Charlie White's Femalien (1996) is a photography project made in conjunction with Cheri - a glossy hetero-porn magazine that, despite its inviting cover-line ('200 Naked Nymphs Invade Middle America!') is mostly phone-sex ads, along with some dewy vulval close-ups and cum-shot tableaux. White's contribution to the Cheri holiday issue is an eight-page pictorial depicting a space-alien babe playing - sort of - with three otherworldly dildo worms. We know she's an alien because her body is painted blue and her hair is covered by a spotted, skin-like skullcap; otherwise she's got all the right equipment. The pucker-faced worms ('arousalites' according to the captions) emerge from a kind of egg in the middle of a big white room, and over a succession of photos wrap themselves around Femalien's limbs causing her great, if inexplicable, sexual pleasure.

Despite the model's colouring and the spaceship set's bright fluorescent lighting, the photos in Femalien are no different in tone from the staged masturbatory scenes elsewhere in the magazine. (One difference, however, is the unusual cost of all that body paint and foam rubber, borne by Cheri in the name of Art.) Nevertheless, the gallery's press release is full of high-flown nuttiness about the 24 year-old artist's virtuoso (and precocious) merging of pop culture and fine art, billing Femalien as an orgiastic explosion of cultural taboo-busting and high wire intellectual gunplay. In reality, White has succeeded only in reproducing the kind of workaday smut that might have appeared in television's Star Trek - the old generation.

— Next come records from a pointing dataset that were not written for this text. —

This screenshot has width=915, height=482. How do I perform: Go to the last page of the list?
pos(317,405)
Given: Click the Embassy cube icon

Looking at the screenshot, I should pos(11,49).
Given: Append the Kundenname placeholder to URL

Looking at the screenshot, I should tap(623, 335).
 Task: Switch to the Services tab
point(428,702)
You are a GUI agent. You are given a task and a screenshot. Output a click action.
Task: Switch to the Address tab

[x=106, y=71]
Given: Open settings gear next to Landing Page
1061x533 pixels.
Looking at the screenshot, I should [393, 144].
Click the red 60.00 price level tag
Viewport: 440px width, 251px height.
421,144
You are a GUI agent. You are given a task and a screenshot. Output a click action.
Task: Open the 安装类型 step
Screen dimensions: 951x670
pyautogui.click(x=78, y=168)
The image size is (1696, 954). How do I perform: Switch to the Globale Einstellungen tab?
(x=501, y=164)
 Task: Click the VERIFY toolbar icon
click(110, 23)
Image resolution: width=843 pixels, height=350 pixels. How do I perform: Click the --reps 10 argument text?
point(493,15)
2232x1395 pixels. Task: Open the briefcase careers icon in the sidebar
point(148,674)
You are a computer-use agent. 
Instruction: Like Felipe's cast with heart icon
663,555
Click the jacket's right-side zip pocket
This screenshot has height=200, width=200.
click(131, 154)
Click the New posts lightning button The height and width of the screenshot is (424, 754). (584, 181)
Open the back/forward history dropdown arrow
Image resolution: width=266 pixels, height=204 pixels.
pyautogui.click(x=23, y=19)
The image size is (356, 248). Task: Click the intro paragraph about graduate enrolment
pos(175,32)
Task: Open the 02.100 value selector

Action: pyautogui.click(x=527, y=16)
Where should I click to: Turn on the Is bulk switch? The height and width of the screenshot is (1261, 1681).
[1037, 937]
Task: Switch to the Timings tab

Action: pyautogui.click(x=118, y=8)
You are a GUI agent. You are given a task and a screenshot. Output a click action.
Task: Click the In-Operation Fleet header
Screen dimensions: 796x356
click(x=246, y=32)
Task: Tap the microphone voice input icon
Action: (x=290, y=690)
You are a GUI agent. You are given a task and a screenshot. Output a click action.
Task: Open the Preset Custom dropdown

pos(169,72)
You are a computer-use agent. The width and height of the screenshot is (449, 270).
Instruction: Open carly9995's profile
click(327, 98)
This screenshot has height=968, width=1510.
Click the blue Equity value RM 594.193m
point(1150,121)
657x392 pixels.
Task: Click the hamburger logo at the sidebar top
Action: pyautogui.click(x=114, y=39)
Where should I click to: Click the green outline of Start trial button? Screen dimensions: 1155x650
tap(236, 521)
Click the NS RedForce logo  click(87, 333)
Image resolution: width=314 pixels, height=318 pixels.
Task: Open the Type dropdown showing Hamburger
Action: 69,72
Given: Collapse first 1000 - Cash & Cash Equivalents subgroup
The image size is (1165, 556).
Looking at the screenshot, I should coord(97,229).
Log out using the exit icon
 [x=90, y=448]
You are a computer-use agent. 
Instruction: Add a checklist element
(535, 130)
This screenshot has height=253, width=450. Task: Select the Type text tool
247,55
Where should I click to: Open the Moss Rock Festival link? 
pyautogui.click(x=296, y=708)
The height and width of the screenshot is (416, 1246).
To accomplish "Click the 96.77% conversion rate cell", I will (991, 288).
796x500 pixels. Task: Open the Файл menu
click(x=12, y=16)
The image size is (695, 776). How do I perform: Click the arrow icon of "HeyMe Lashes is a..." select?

For all his impressive ambition, White - currently an MFA student at Art Centre College of Design in Pasadena - succumbs to the primary fiction proffered by all academic art institutions: that conceptual art is a skill which can be taught. (Teaching someone to be an artist is like teaching them to be funny: in the end it's all in the delivery.) Despite what the professors say, out here in the world, an artwork's success is hardly ever about whether its political message or subversive scheme comes full circle or not. In part, this is because so many things can get screwed up along the way - for worseor for better. A case in point: when I went to check out White's magazine at the gallery, I assumed I could just pick it up for free and - ahem - study it in the privacy of my own home. Absolutely not, says the gallery attendant. You gotta buy it, just like a real store. It's all part of White's conceptual plan. Game, I ask exactly where my six dollars will be going - to Cheri, I assume? Nope, says she, White still gets the cash, but he'll be donating it to a 'charity to be named later'.

And it gets worse. I ask where the original photos are. Can I see them? Are they for sale? No and no. Same deal - it's all part of the concept. But then a little French guy saunters up; his shoes are worth more than my entire ensemble. Frenchie wants to buy one of the original photos as 'a Christmas gift for someone'. The gallery staff immediately offers to give him White's home phone number.

During the past few years, there's been serious critical discussion about the value and yes, avant-guardism of popular entertainment culture, despite its inherent compromise: e.g. the need to put profit and often, the lowest common denominator, above all else. Some artists and curators have taken this to mean that glomming on to entertainment - bringing it in as a stand-alone reference or lauding it as either better or simply different from visual art - is a clever and cool thing to do. But that's not how it works. Uncritically championing entertainment is as bad as dumping ad hominem critique upon it. There is a fertile and interesting middle ground between popular culture and visual art, but to get there one must intimately understand, and more importantly, respect both poles. This entails an acknowledgement that not all entertainment is the same, and that not all consumers of it are either.

As for pornography, some artists have figured it out: Robert Mapplethorpe made porn but refused to call it that, which made things interesting; Jeff Koons did the same, but he was pornographic to begin with, so it all evened out in the end. Perhaps the best example is Matthew Barney, who succeeds in melding the universally tastiest aspects of porn - fresh-faced young women, rippling male glutes, Vaseline and bondage, to name a few - with the safe and intellectually flattering impression that you're still looking at art. So it can be done. But in White's case, crowing 'look at me' while slumming it is not nearly enough.